## GIVEN DATA
§ §
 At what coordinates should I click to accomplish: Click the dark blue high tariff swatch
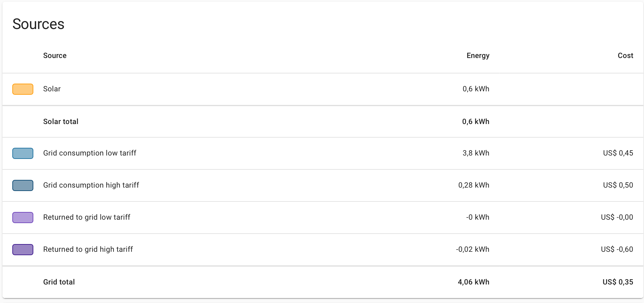point(23,185)
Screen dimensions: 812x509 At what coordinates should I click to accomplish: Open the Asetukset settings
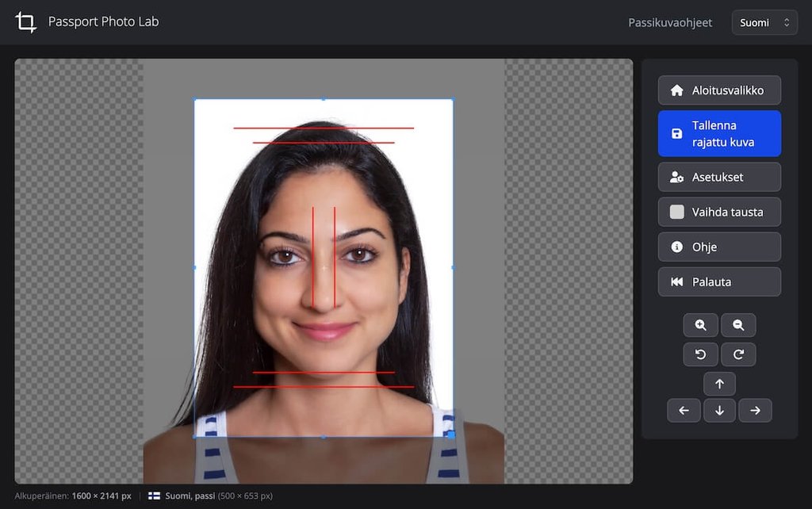[x=718, y=177]
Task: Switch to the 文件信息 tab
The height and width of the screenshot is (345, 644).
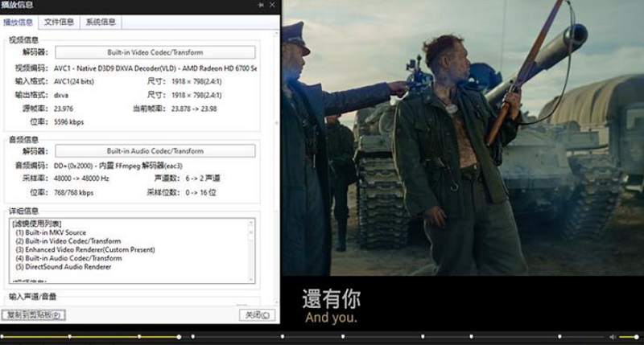Action: 59,22
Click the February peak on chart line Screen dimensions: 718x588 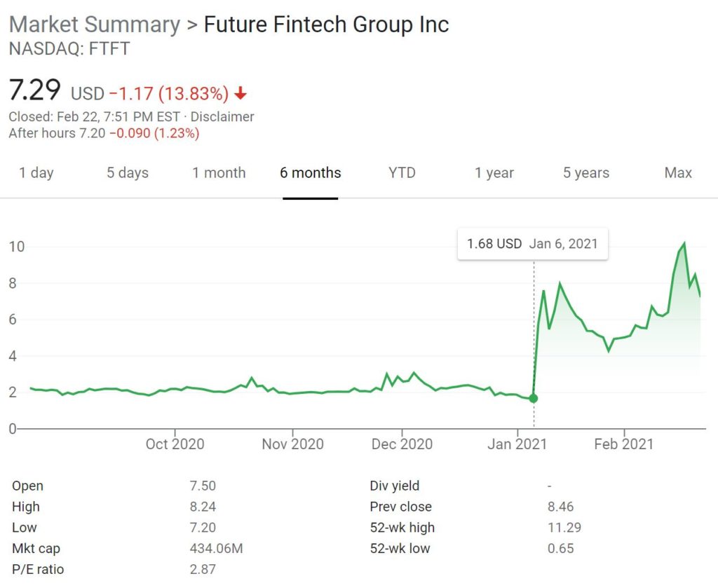pyautogui.click(x=684, y=243)
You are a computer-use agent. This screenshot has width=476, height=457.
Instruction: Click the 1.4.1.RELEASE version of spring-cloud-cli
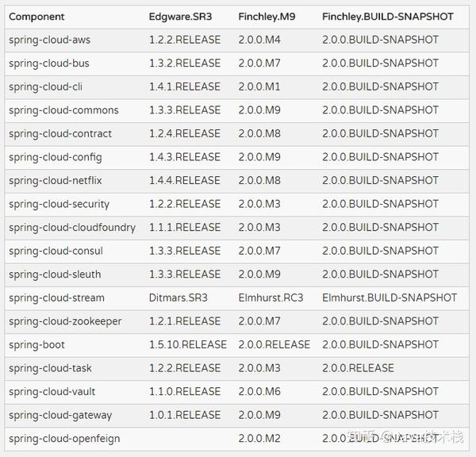click(x=185, y=86)
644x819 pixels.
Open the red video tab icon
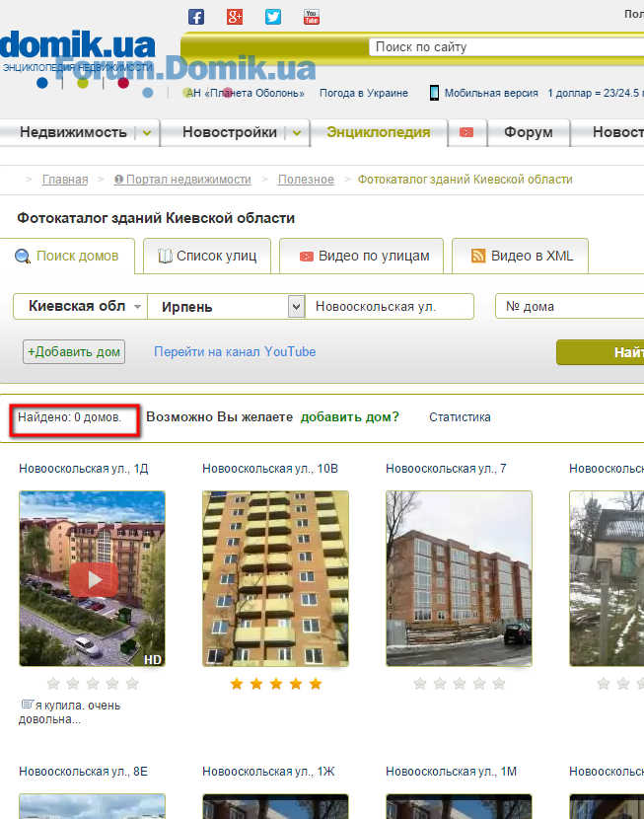point(466,132)
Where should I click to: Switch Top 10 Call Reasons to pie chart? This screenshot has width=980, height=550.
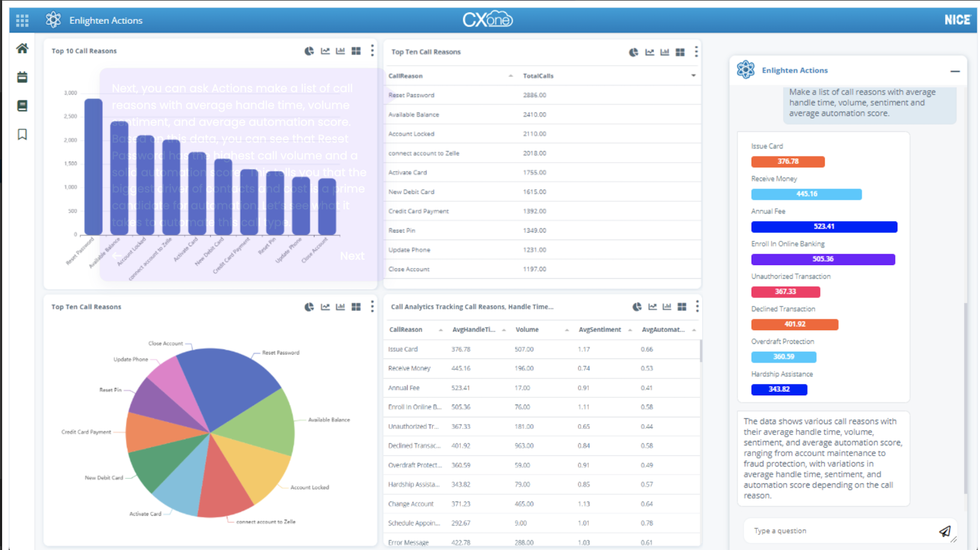click(309, 51)
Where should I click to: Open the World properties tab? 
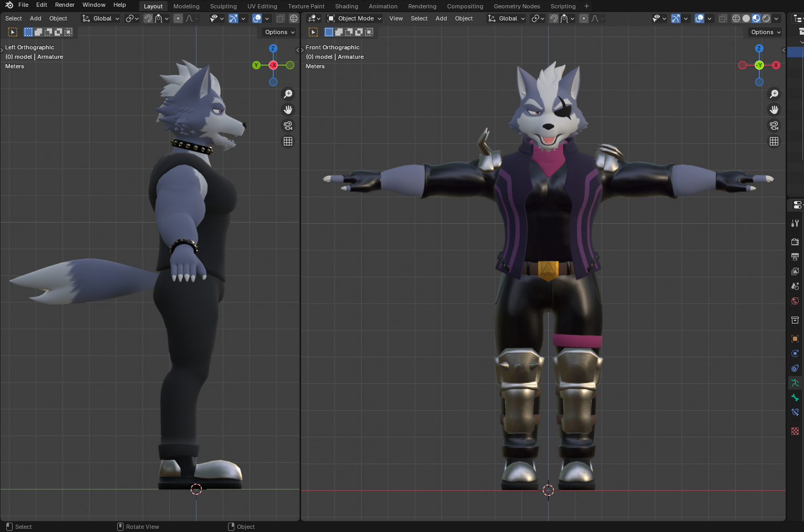point(795,301)
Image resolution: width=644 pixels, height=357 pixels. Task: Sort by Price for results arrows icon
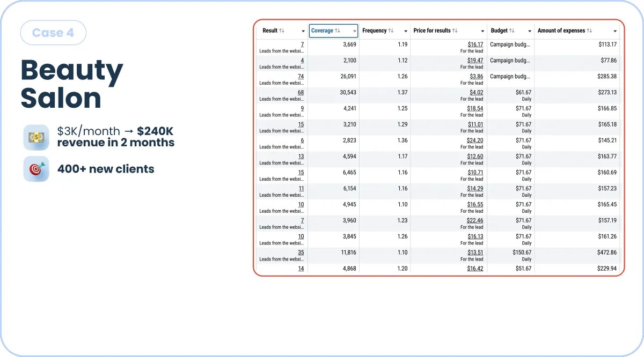[455, 31]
§ §
## TASK DIRECTIONS
Reproduce only the lines from the line with "Image resolution: width=644" to the end of the entries. Keep both ends, copy them exactly, and omit every picture.

## RESULT OF THE TASK
Image resolution: width=644 pixels, height=357 pixels. Task: Sort by Price for results arrows icon
[455, 31]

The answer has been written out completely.